What You Need to Start Your Own Ceramics Studio
First thing: Space
The good thing about ceramics studios is that if you share a few things, like kilns and sinks, you don't need a lot of space. The cheapest thing (what I do) is to find a space with other potters there already and rent from them. This allows us to share kilns, electricity, water, and other needs.
In the city, converted factory buildings and warehouses make great pottery studios. In run-down areas, the rent is very affordable. If you're planning to teach classes, especially to children, you'll probably need to invest in a nicer building in a safer area. The building where I work now would not meet those criteria.
Second thing: The basics
What kind of electrical hookup does your kiln require? If you haven't bought a kiln yet, make sure you match up your electrical needs to the hookups in your building.
What about accessibility? Is there an elevator? A ramp? Will you be able to get 500 lbs. of clay up or down those stairs? Is there a good place to dump your dirty water? Enough electrical outlets for your shopvac, lights, kiln, wheel? Is there a good sink in a convenient location?
How about the floor?

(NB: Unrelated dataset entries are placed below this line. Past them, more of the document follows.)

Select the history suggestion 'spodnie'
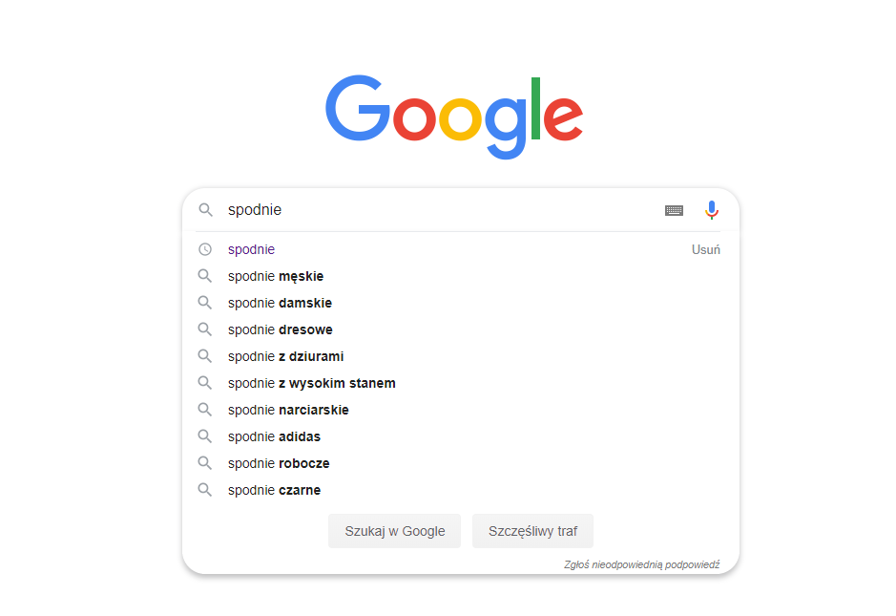The width and height of the screenshot is (896, 616). [250, 249]
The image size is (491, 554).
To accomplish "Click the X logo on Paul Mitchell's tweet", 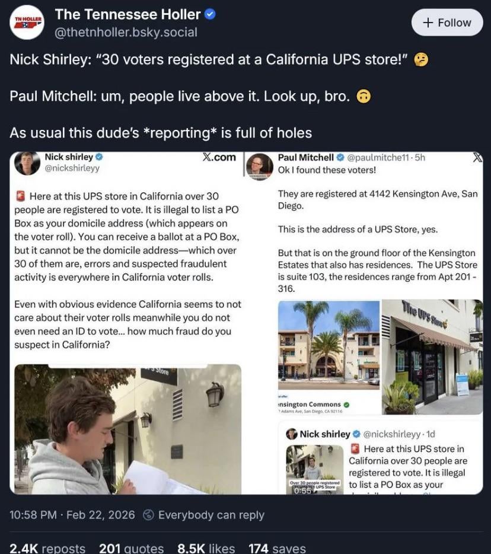I will click(x=477, y=158).
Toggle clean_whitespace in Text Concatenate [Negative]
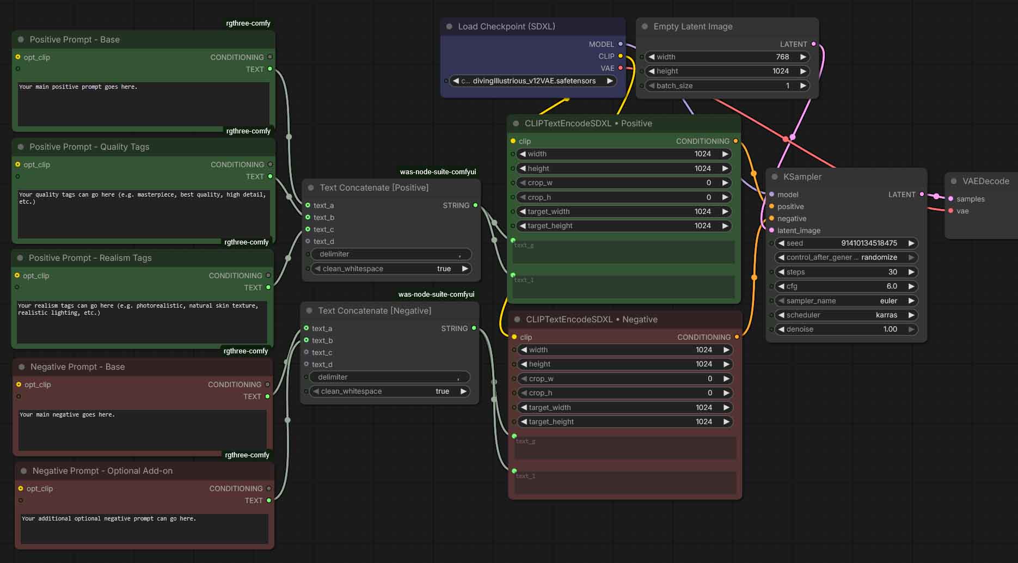 [388, 391]
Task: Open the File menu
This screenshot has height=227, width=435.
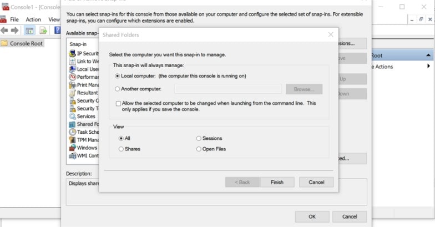Action: click(14, 19)
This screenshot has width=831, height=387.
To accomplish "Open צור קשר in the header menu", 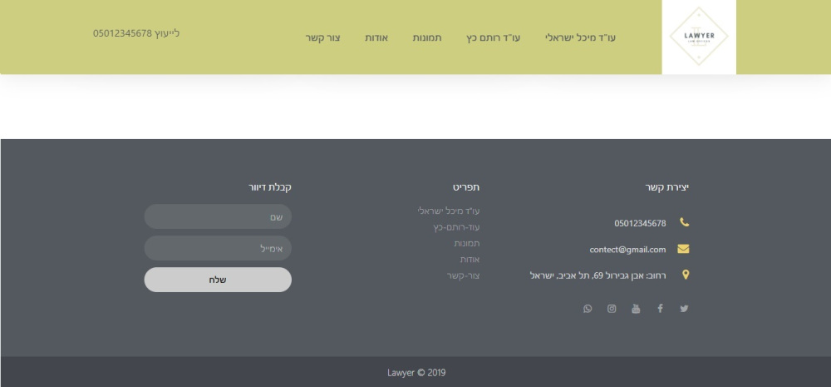I will point(323,38).
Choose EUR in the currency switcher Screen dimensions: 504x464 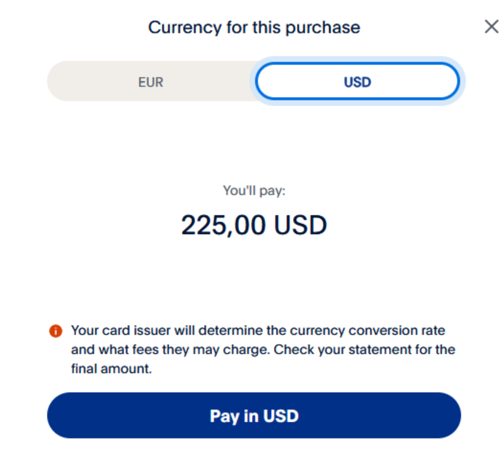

Will it be able to withstand the wear and tear of being mopped?
Things you'll need to buy, make or find:
- Your clay, glazes, and tools
- plastic for covering pots
- enough shelving to put away tools and materials, as well as to place the pots
- plaster board for reclaiming clay
- plenty of table space
- pottery wheel or wheels
- wareboards or bats
- buckets of all sizes (get these for free by asking restaurants for their extras - they may smell like pickles but it beats paying out the nose at the Home Depot)
- mop, squeegee or shopvac for cleanup
- kiln and kiln accessories (heat-resistant gloves, kiln shelves and furniture, pyrometric cones, kiln wash, kiln wadding)
- a good strong sink
Other Cheap Pottery Tips:
A good way to save on wareboards is to make them yourself by cutting up masonite boards.
Plaster boards can be made the DIY way out of USG #1 Pottery Plaster (DO NOT use Plaster of Paris.) and window screening.
Milk crates are great for a lot of things, including shelving, storage and transport.
Cut-up credit cards make great pottery tools. Just be sure to obscure the name and number on the card!
How much does it cost to start a pottery studio?
It depends on the area, as well as what's available. Tools and materials are always expensive to begin with. Starting a studio where every tool and piece of equipment is bought directly from the supply store would run you in the tens of thousands. The more you take care of the things you have, as well as the more items you can find for free or make yourself, your costs will go down. My initial investment in my studio was under a thousand dollars.